2006 yılıydı. Almanya'nın Gelsenkırchen kentinin ikinci lig takımlarından Rot -Weıss Essen'de (yakın  bir kent) oynayan Devrekli bir ailenin çocuğu vardı. Adı Mesut Özil'di. Yetenekliydi. Schalke kulübüne    götürülmüş ve beğendirilmişti. Babası Mustafa Özil hiç yanından ayrılmıyordu. Schalke'nin o zamanki kulüp başkanı Gerhard Rehberg'in Türkiye'de dostları vardı. Aileyi ikna ettiler ve Mesut'u babasıyla birlikte Türkiye'ye gönderdiler. Rehberg'in arkadaşı olan B.Çekmece Belediye  Başkanı Dr.Hasan  Akgün'ü buldular.

Başkan Akgün hemen o zamanki Galatasaray kulüp başkanı Özhan Canaydın'ı aradı. Mesut'tan söz etti. Mesut'u Özaydın aracılığı ile Florya'ya gönderdiler. Ama Florya'dan pek mutlu edici sonuç  çıkmadı. ''Çelimsiz'' bulunmuştu. Özil ailesi daha doğrusu baba Mustafa Özil pes etmeyecekti.

Bu kez rotayı Beşiktaş'a çevirdiler. Orada da Beşiktaş'ın genç takım hocaları vardı. Beşiktaş'tan da     Galatasaray'a benzer  bir karar çıktı ve aile Almanya'ya geri dönmek üzere yola koyuldu .

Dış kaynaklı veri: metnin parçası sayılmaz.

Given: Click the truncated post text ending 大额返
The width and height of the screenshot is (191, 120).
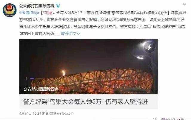Looking at the screenshot, I should 37,34.
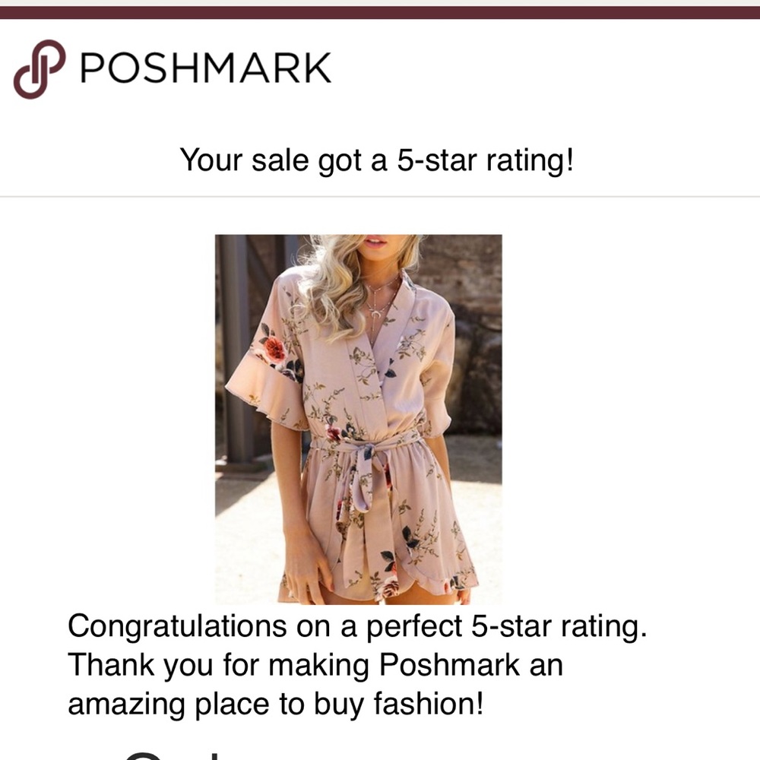The image size is (760, 760).
Task: Click the Poshmark P logo icon
Action: coord(39,68)
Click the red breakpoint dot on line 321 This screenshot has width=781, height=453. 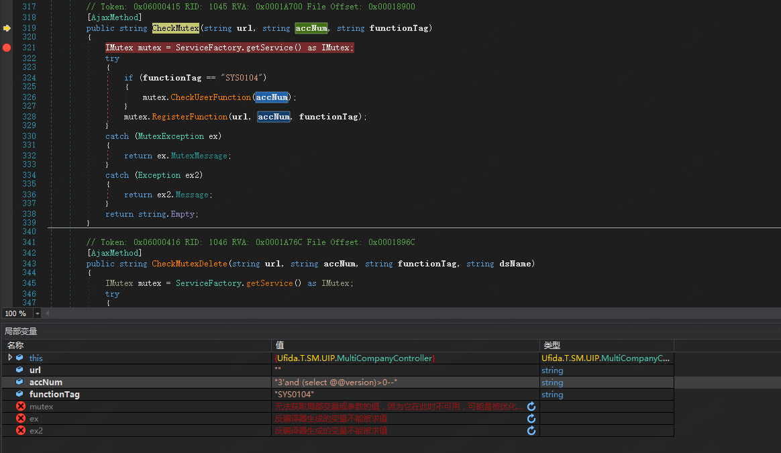(7, 48)
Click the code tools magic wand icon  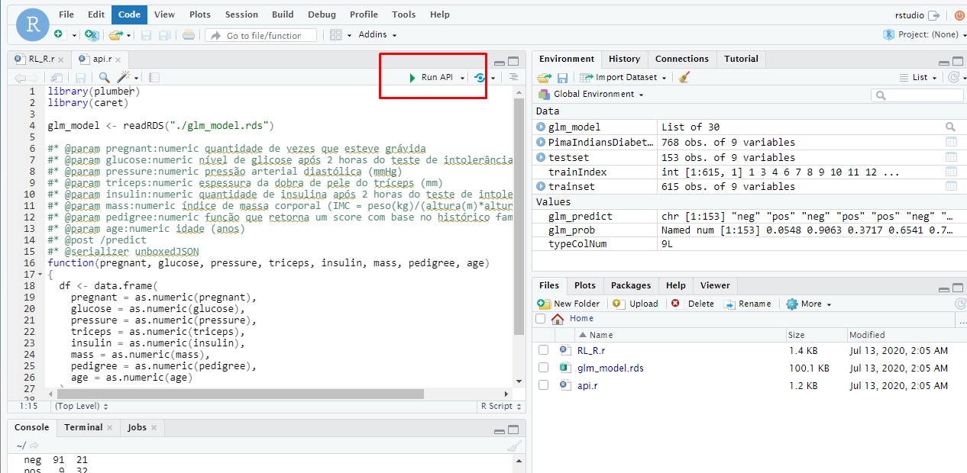tap(124, 77)
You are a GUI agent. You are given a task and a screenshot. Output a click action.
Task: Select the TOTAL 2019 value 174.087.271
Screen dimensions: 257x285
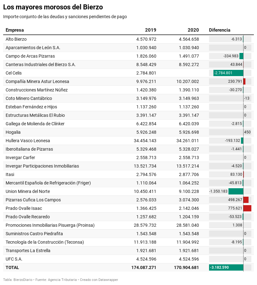click(x=144, y=267)
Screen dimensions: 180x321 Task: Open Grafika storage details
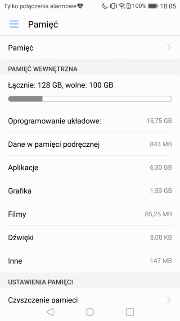click(x=90, y=191)
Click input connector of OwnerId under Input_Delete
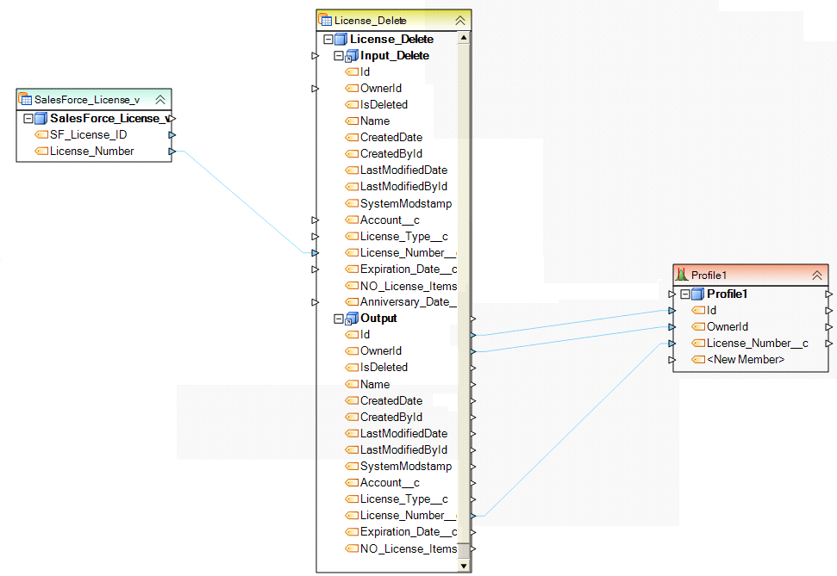Viewport: 837px width, 576px height. click(315, 89)
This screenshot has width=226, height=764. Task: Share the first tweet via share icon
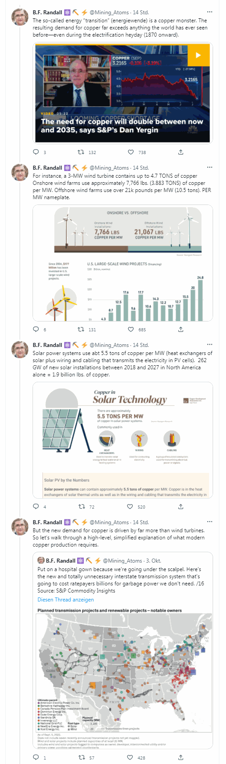[181, 152]
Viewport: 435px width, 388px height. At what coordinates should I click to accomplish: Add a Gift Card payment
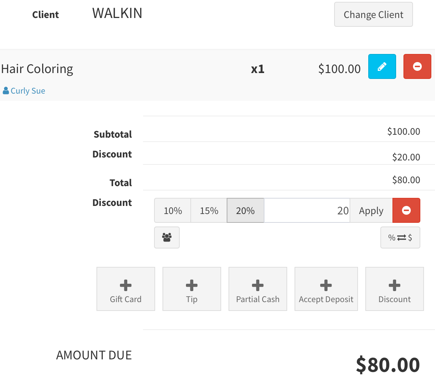point(125,289)
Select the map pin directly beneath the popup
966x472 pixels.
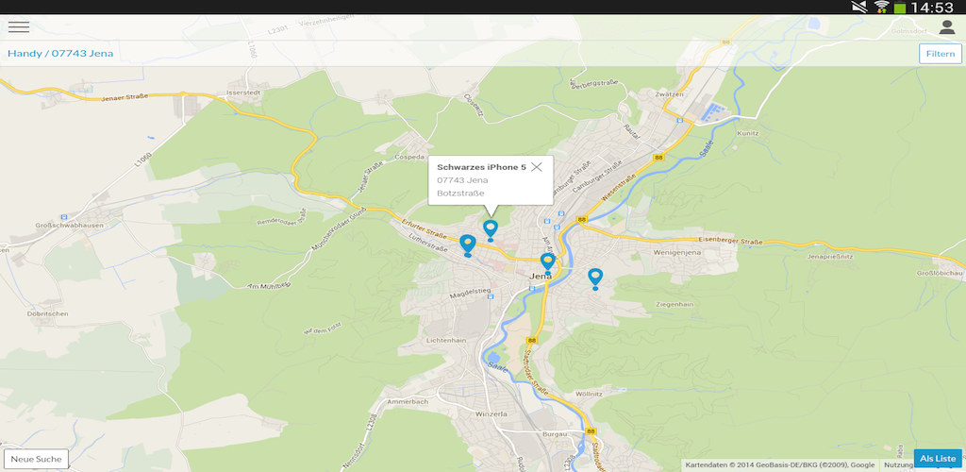tap(490, 229)
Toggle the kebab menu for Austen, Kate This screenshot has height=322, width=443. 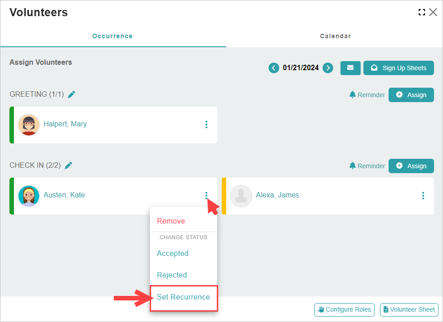click(x=206, y=196)
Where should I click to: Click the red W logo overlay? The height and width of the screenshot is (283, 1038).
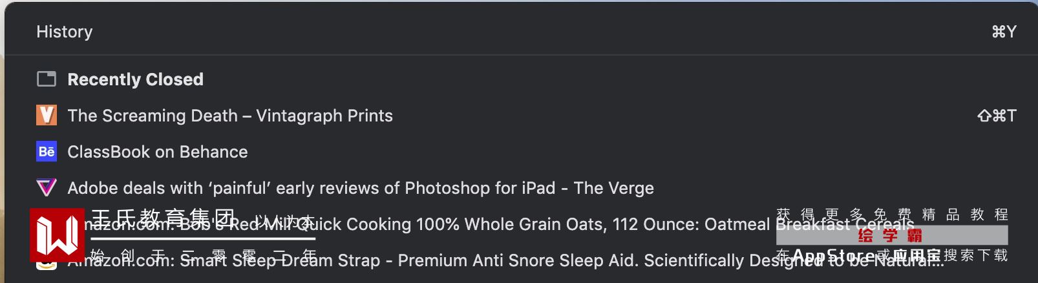coord(57,235)

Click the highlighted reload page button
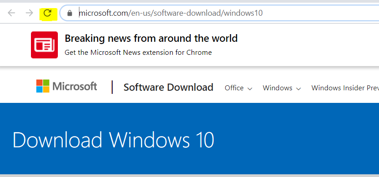tap(48, 13)
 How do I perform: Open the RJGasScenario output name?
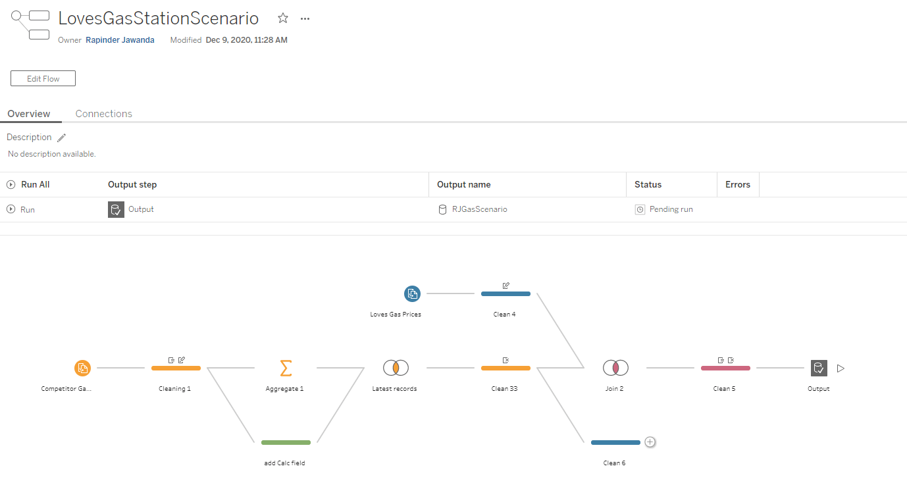(479, 209)
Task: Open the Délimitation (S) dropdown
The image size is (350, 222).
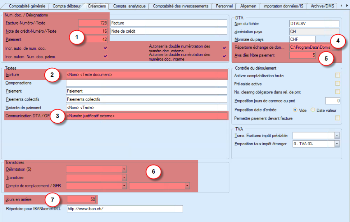Action: (x=124, y=169)
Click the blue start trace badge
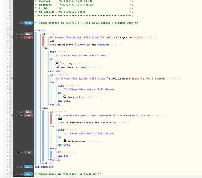The width and height of the screenshot is (202, 178). point(28,23)
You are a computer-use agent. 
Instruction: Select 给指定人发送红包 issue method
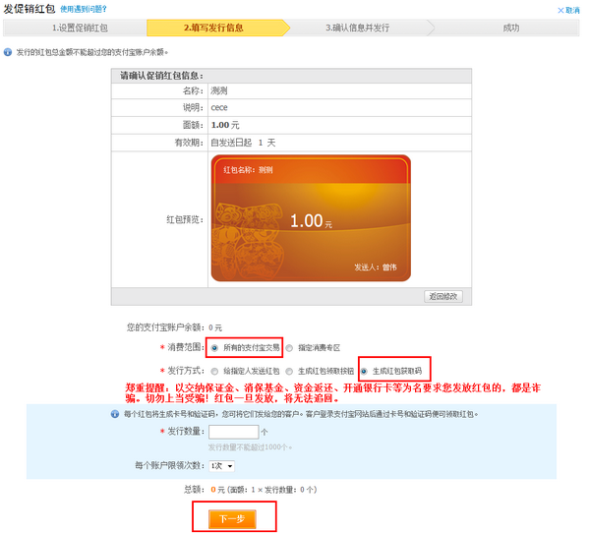(215, 371)
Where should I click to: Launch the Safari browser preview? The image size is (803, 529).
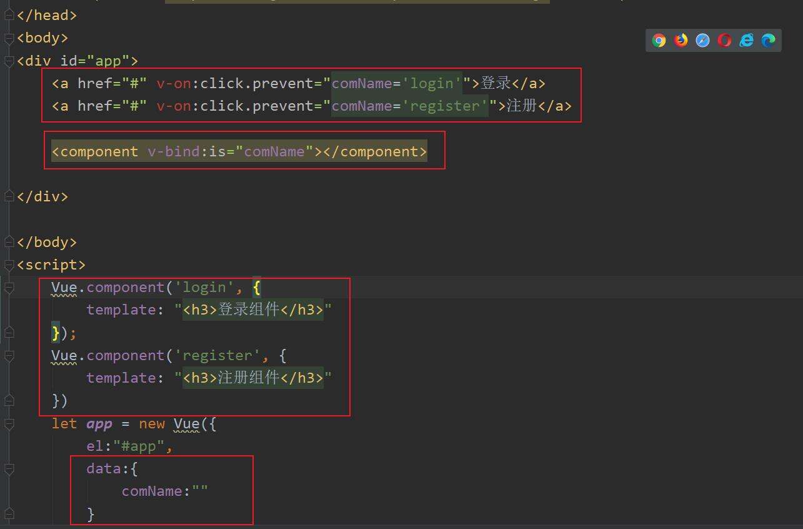pyautogui.click(x=702, y=41)
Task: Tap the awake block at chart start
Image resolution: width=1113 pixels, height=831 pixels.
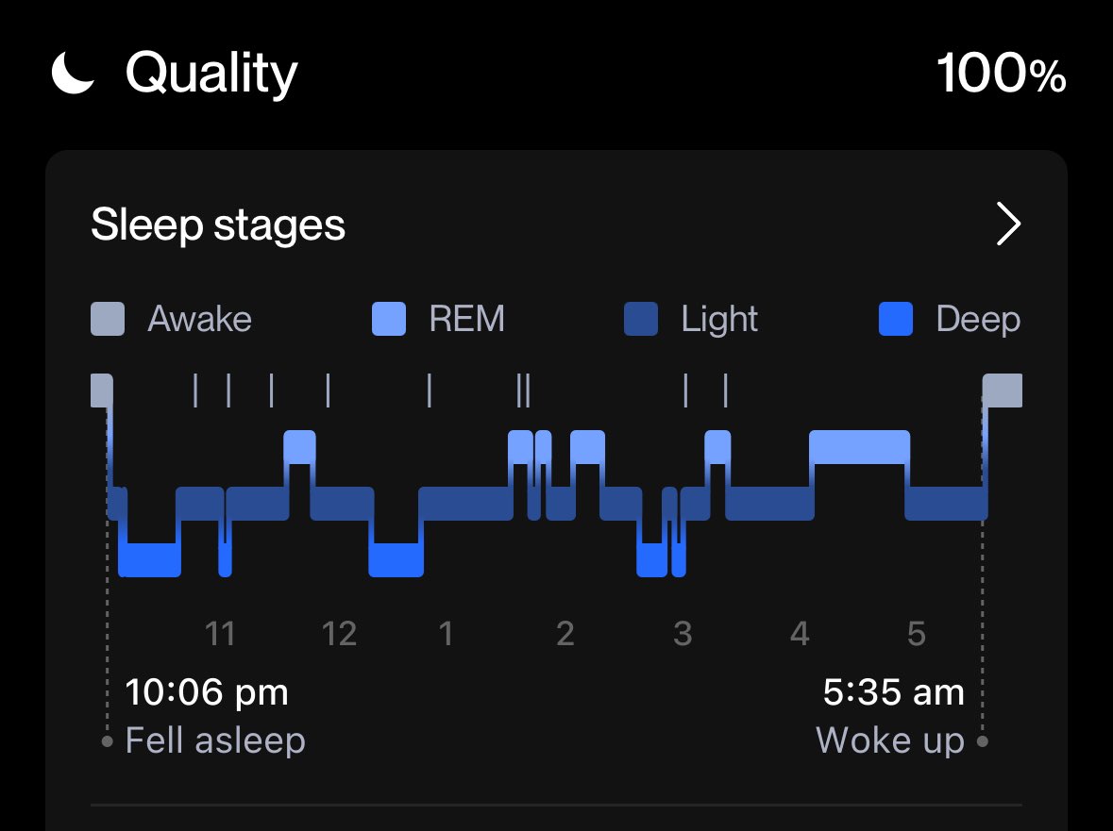Action: [102, 391]
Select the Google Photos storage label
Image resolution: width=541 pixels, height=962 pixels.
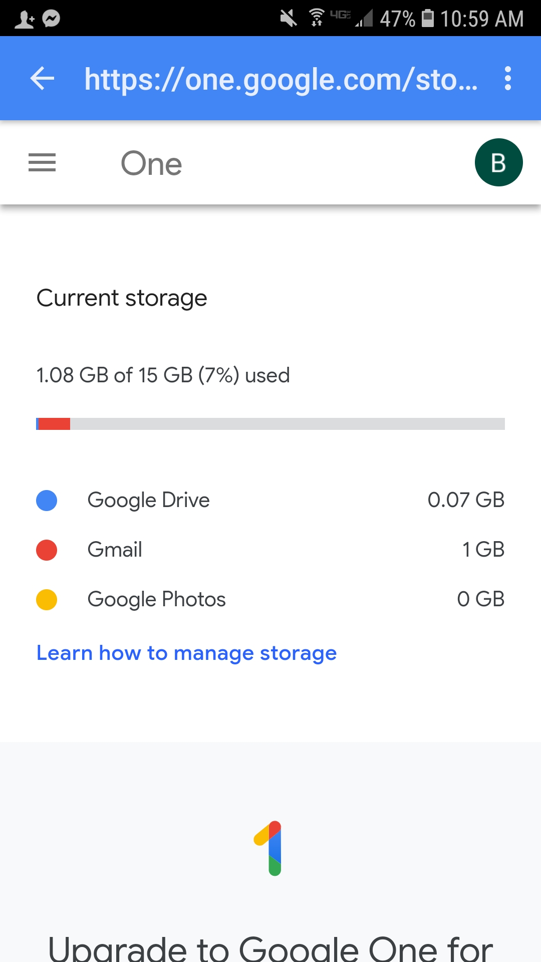[156, 599]
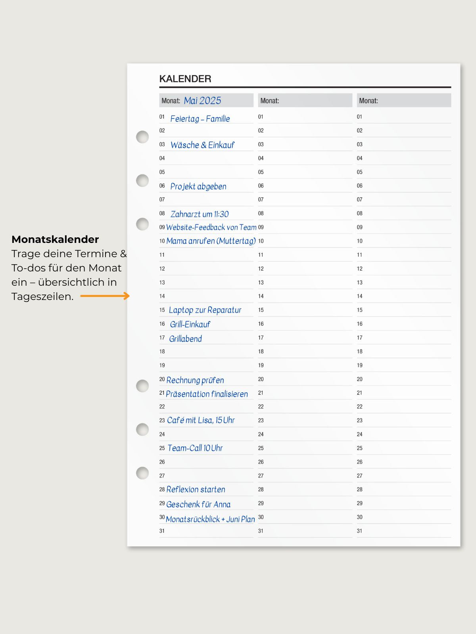Open the 'Projekt abgeben' entry
Image resolution: width=476 pixels, height=634 pixels.
coord(198,186)
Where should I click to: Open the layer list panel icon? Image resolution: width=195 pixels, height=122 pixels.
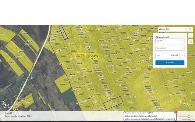coord(190,41)
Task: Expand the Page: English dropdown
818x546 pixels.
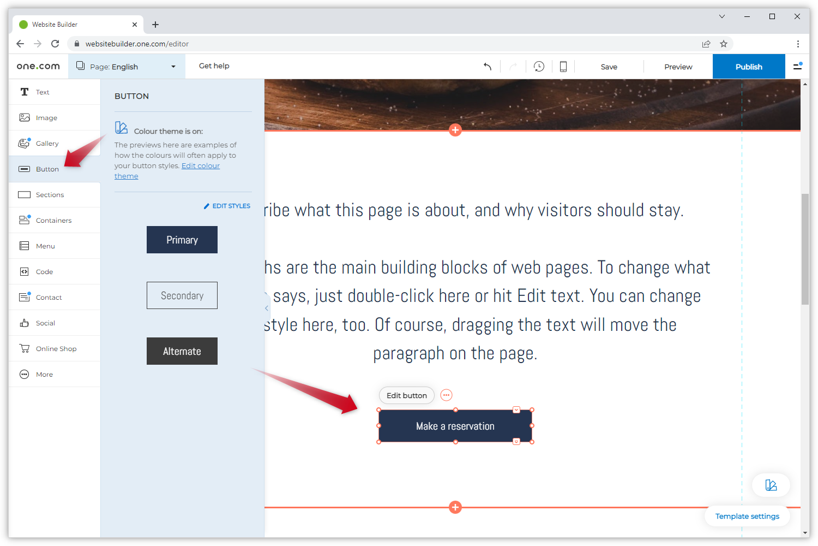Action: [127, 67]
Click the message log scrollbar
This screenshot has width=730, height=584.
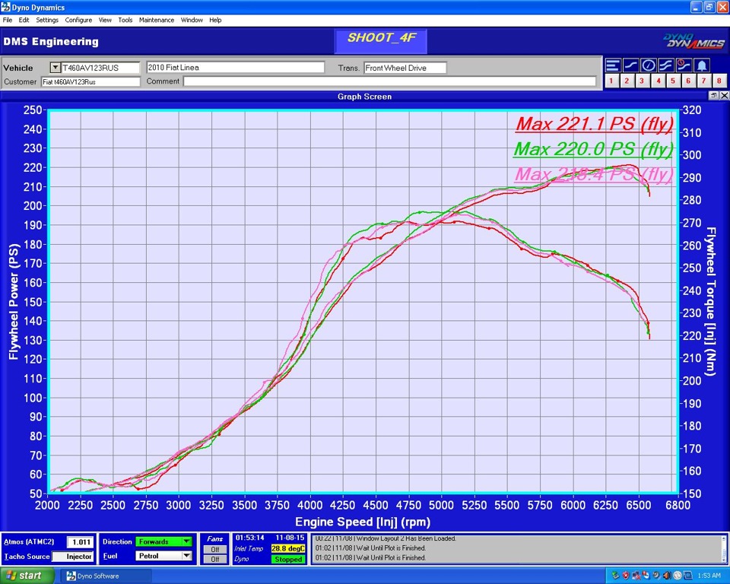[722, 548]
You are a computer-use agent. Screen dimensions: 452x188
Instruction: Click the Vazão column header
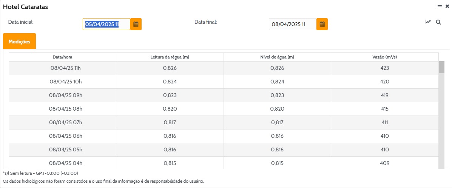coord(385,57)
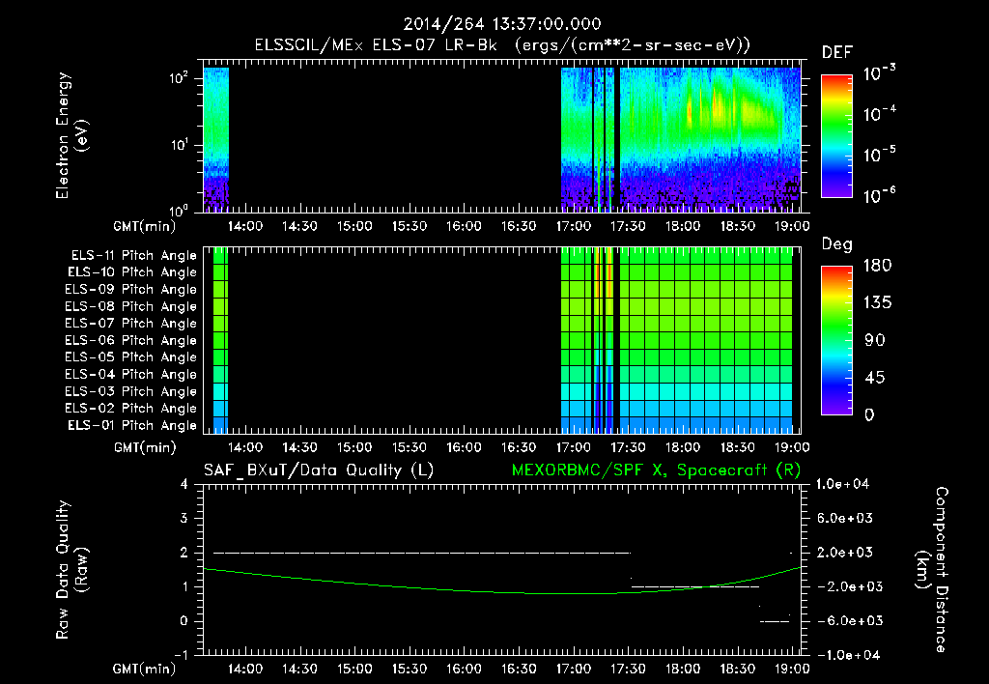Click the DEF color bar legend

(x=836, y=136)
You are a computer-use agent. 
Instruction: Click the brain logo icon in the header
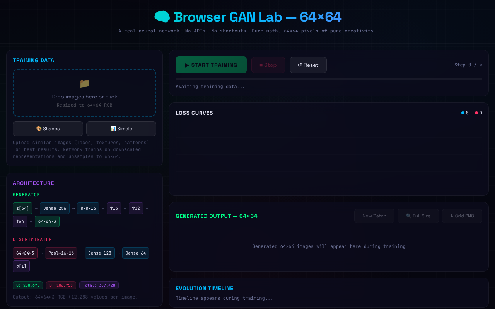click(x=162, y=17)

Baba Mustafa Özil çok hırslanmıştı.

Zonguldak'a bağlı Devrek'in Hışıroğlu köyünden 1970'lı yıllarda çıkmış ve Almanya'ya gelmişti. Çocukları Mutlu ve Mesut ile iki kız  kardeşleri Almanya 'da dünyaya  gelmişti. Almanya'da en büyük sorun ikinci nesil üçüncü  nesil  kuşakların büyük bölümünün Türk yapısındanuzak ve Alman yapısına  da tam uyum sağlayamadan yetişmiş olmalarıydı. Çünkü  Türkıye'den tam Türk kültürü almadan   Almanya'ya hatta Fransa'ya, Avusturya'ya gidenler, gittikleri yerde iki kültür arasında gidip  geliyorlardı.

İşte bu arada kalmışlık ve özümsenmeme yalnızlık  ve  mutsuzluk  hatta hatta Türkiye karşıtlığı da getiriyordu.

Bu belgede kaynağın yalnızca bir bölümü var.